-------- Source extract

As the name suggests, a savings account is meant to encourage people to save money and deposit their funds safely with a bank. It is an interest-bearing deposit account that allows you to earn a modest interest income and withdraw the funds whenever you want.
Banks set an interest rate on the money you deposit and allow you to establish a regular source of income. However, like every other source of income, you have to pay tax on savings account interest.
Fortunately, to incentivise depositing money in this virtual vault, the Government of India offers tax deductions on this interest income.
As per the Reserve Bank of India guidelines, the calculation of interest on a savings account is done on a daily basis. The interest rate set by the bank applies to the closing balance you have at the end of the day.
Based on the type of account, the transfer of this interest amount takes place on a monthly, quarterly or half-yearly basis. RBI suggests banks make this transfer quarterly to stimulate the need to save money.
You can calculate savings account interest by using this simple formula:
Interest = Daily closing balance x Rate of interest x Number of days / Number of days in a year
Let’s say Rahul has a daily closing balance of Rs. 2 lakh for the month of June. His bank offers him an annual interest rate of 5%. Rahul will earn a monthly interest of —
2,00,000 x (5/100) x 30/365 = Rs. 821.91 per month
The interest earned by depositing money in a savings account falls under the ‘Income from other Sources’ category. Thus, an individual has to pay tax on this interest according to their income tax slab. However, you will have to pay this tax only if the interest amount is above Rs. 10,000.
Moreover, as per Section 19A of the Income Tax Act, one does not have to pay TDS on Savings Account deposits. But for interest earned on a Non-Resident Ordinary (NRO) Account, one will have to pay a TDS of 30%. Meanwhile, there is no TDS on interest from Non-Residential External (NRE) Account.
Apart from offering regular passive income, one of the major benefits of opening a Savings Account is the tax benefits. To help reduce your taxable income, Section 80TTA and 80TTB of the Income Tax Act offer tax deductions on the interest income.
The Government of India introduced Section 80TTA of the Income Tax Act for the financial year 2012-13. This section enables citizens who receive interest on a savings account to obtain tax deduction of Rs. 10,000. This deduction is over and above the Rs. 1.5 lakh rebate under Section 80C of the Income Tax Act.
However, to qualify for this deduction, you need to fulfil the following conditions:
Meanwhile, deduction under Section 80TTA does not apply to the following:
After the age of 60, one requires more money in hand to enjoy a secure retirement. Thus, for senior citizens and pensioners, the Government of India allows a tax deduction of up to Rs. 50,000 on savings account interest.
However, there is a key distinction between Section 80TTA and Section 80TTB. The latter offers deduction on interest on savings Account, fixed deposit account, term deposit account, etc. Meanwhile, the former only allows one to claim tax deduction on interest accrued on savings accounts. Nonetheless, the deduction is available for only individuals and Hindu Undivided Family (HUF), excluding senior citizens.

----------------

# Stated exercise
Extend the text on taxing savings account interest with new material after its last sentence. The lines after this text are separate material and do not belong to it.

-------- Available data

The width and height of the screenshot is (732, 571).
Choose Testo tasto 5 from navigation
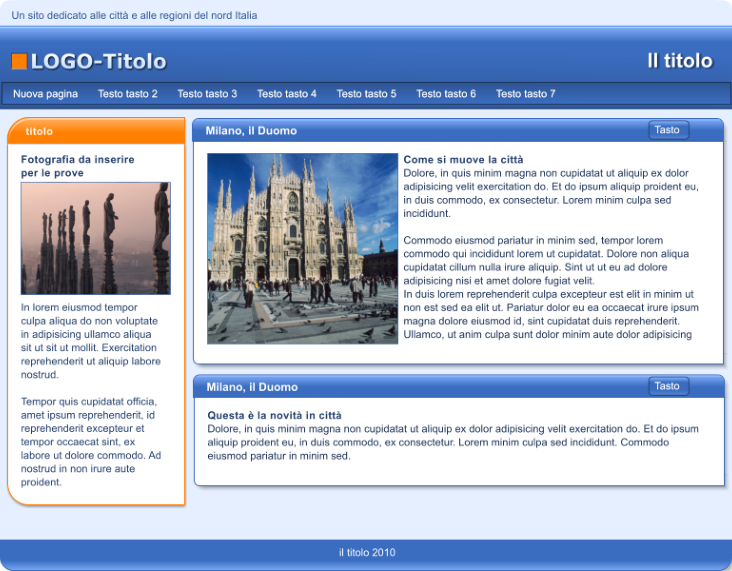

----------------

# Exercise result
In today’s modern banking world, a savings account is the most preferred and widely used bank account to park one’s savings. It does not just keep your funds safe, but it also offers interest on the money deposited. Moreover, the tax on savings account interest is available for deduction under Section 80TTA of the Income Tax Act.
1. Can I avoid paying tax on savings account interest?
To lower your taxes and increase the overall income you take home, the Government of India offers various tax deductions. Under Section 80TTA and 80TTB of the Income Tax Act, you can avail a deduction of up to Rs. 10,000 and Rs. 50,000, respectively. However, you cannot fully avoid paying taxes if you earn savings account interest of more than Rs. 10,000.
2. How much savings bank account interest is tax-free?
Under Section 80TTA of the Income Tax Act, one does not have to pay any tax if their total interest income is not more than Rs. 10,000. If the amount is above the tax limit, one will have to pay taxes as per their income tax slab.
3. Can an NRI claim tax deduction under Section 80TTA of the Income Tax Act?
Non-resident Indians can claim tax benefits under Section 80TTA on interests accrued on a savings account. Moreover, interest earned on NRO accounts is subject to tax deduction at source at 30%. However, NRIs cannot claim tax deductions under Section 80TTB of the Income Tax Act.
4. What is TDS?
Tax Deducted at Source (TDS) refers to the amount deducted directly from a deductee’s source of income when a payment is made to the individual, like rent, salary, interest, etc. Through this provision, the Government of India ensures that the tax deduction takes place in advance.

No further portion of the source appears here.